The boarding process went smoothly. When Jasmine reached her seat, the cage slid easily beneath the one in front of her. Even better, the other seat in her row remained empty.

            Thirty minutes into the flight, she was happily spread out reading her book with her feet tucked beneath her. There hadn’t been a peep from the cage, even after the drinks cart rattled by and Jasmine ordered a Virgin Bloody Mary, a drink she only ever had on planes.

            The throbbing in her right breast had become more insistent and was now being echoed, if less intensely, in her left one. It’s okay. In just two hours, I’ll be able to pump.

            She wondered if Phaedra would recognize Ronny or remember his scent. He loved you a lot, Phaedra, so you’d better be nice to him, she thought, frowning down at the cage.

            It pained her to remember how badly the cat took Dana’s arrival. Instead of curling up on Jasmine’s bed each night and purring loudly while being petted, Phaedra boycotted the bedroom altogether. If Dana was home, she never allowed anyone to pet her. Much to the toddler’s frustration, the cat darted off anytime she came near. Only on the rare occasions when Jasmine was alone would Phaedra approach, weaving furry shackles around her ankles.

            The high-pitched cry was familiar, yet uncanny, plucking a string deep inside her. Dana. Jasmine’s mind scrambled to make sense of this. How had her child gotten on the plane? The cry went on, its pitch rising to a yowl. Her eyes fell to the cage. Phaedra. It was Phaedra, not Dana.

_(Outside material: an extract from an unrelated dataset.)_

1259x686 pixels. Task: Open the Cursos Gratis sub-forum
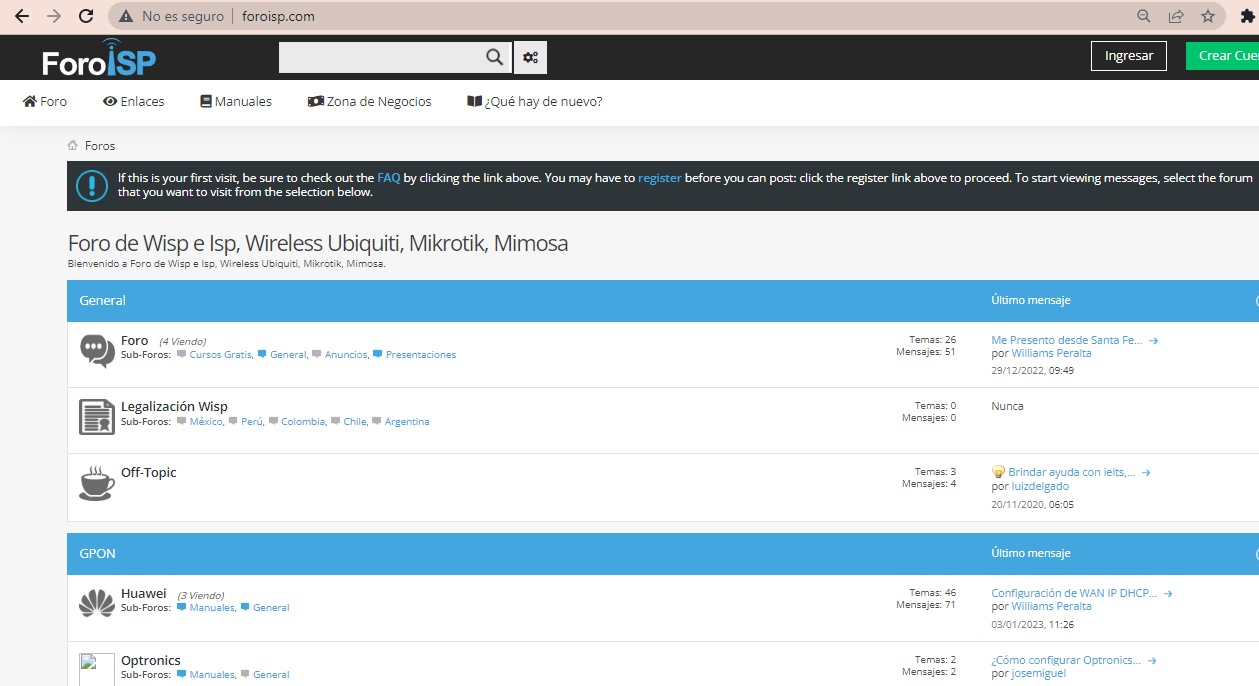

            During the six years she’d owned the cat, she’d never once heard her make this harsh, unsettling sound. She reached down, unlatched the door and pulled Phaedra onto her lap, stroking her desperately with both hands.

            “What is that racket?” someone asked from several rows ahead. A boy’s head popped over the empty seat next to her. “Is that your kitty cat?” he asked. “Why is she crying?”

            “She apparently doesn’t like to fly,” Jasmine replied. She heard his mother chide him, and he disappeared. Phaedra would not settle down; she sank her claws into Jasmine’s thighs, piercing her jeans, and released another earsplitting yowl. Jasmine’s shirt bloomed wet; her milk was letting down.

            A vision of Dana’s face, balloon-like, danced above her, her cheeks rosy and hazel eyes aglow with love and hunger. Often when Jasmine fed her, the baby’s hands would flit around like hummingbirds before alighting on her neck and shoulder.

            Guilt shot through her, a hail of darts. What am I doing here, on a plane with a screeching cat, instead of staying home nursing my sweet girl? Milk was trickling down her stomach, pooling inside her navel.

            “This is outrageous, I’m calling the flight attendant,” the woman behind her said. Was it the boy’s mother? Jasmine watched, panic gripping her throat, as Phaedra arched her back, preparing for another scream. Jasmine’s nipples caught fire.

            Milk, she thought, tearing open the right flap of her nursing bra, aiming her nipple at Phaedra and squeezing. The spray hit the cat in the face. Phaedra blinked furiously and glared at Jasmine with more loathing than she’d ever encountered from another living creature. As the cat opened her jaws to protest, Jasmine, who was still gripping her taut breast like a gun, shoved it into Phaedra’s mouth, amazed by her own actions, thinking: Teeth, oh dear God, those teeth.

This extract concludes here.